Bernie Sanders is slowly erasing Hillary Clinton’s hard money advantage.
Clinton finished the summer fundraising quarter with $33 million in the bank, according to a new filing with the Federal Election Commission. She raised $28.8 million in that July-through-September period for the Democratic primary and spent $25.8 million of it.
But while Clinton has more than any other candidate, Sanders is catching up. He ended the quarter with $27.1 million cash on hand. He raised $26.2 million and spent $11.3 million.
The Democratic presidential rivals are running much different campaigns — with Clinton’s staffing levels and early television advertising buys in Iowa and New Hampshire built around a $100 million fundraising goal for 2015 that she expects to meet, and Sanders still ramping up his organizing efforts.
Not showing up on the report are the 97,800 donations worth a total of $3.2 million that Sanders’ campaign said have come in since Tuesday night’s Democratic presidential debate in Las Vegas.
Sanders has now received donations from 650,000 people — only 270 of whom have given the maximum allowed $2,700. The average donation was $30.
Jeff Weaver, Sanders’ campaign manager, noted that the candidate can go back to those people for more cash. “Bernie’s big base of small donors may give again and again,” he said. “What is clear now is that this campaign to transform America will have the resources to fight all the way to the convention.”
Sanders is also eager to highlight those small donations to play up a key difference with Clinton: He isn’t backed by a super PAC that will independently raise and spend unlimited sums in addition to his campaign, and she is. (Super PAC fundraising numbers will not be available until January.)
“Right now there are many pundits who believe that the only way a candidate can run a successful campaign is to have a super PAC, get down on one’s knees before the millionaires and billionaires — beg them for money,” Sanders said at a fundraising event in Beverly Hills, California, Wednesday night. “And what we are showing is we can run a people-oriented campaign funded by the people.”

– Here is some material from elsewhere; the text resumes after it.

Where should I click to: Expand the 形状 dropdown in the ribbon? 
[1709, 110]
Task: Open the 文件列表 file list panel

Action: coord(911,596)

Clinton’s campaign said it raised $5.2 million in donations of $200 or less, and 93% of its donations were of $100 or less. It has nearly 400,000 donors so far.
Staff was Clinton’s biggest expense, at $5.5 million on payroll and another $3 million on payroll taxes. That was followed by $3.4 million for television ad buys — with the campaign airing its first television commercials of the 2016 race in Iowa and New Hampshire.
A Clinton campaign spokesperson defended the high burn rate, saying that “we decided early on to invest in big data and analytics teams, big tech team and organizing in the field, and while these are expensive, they are costs that are more efficient now than later.”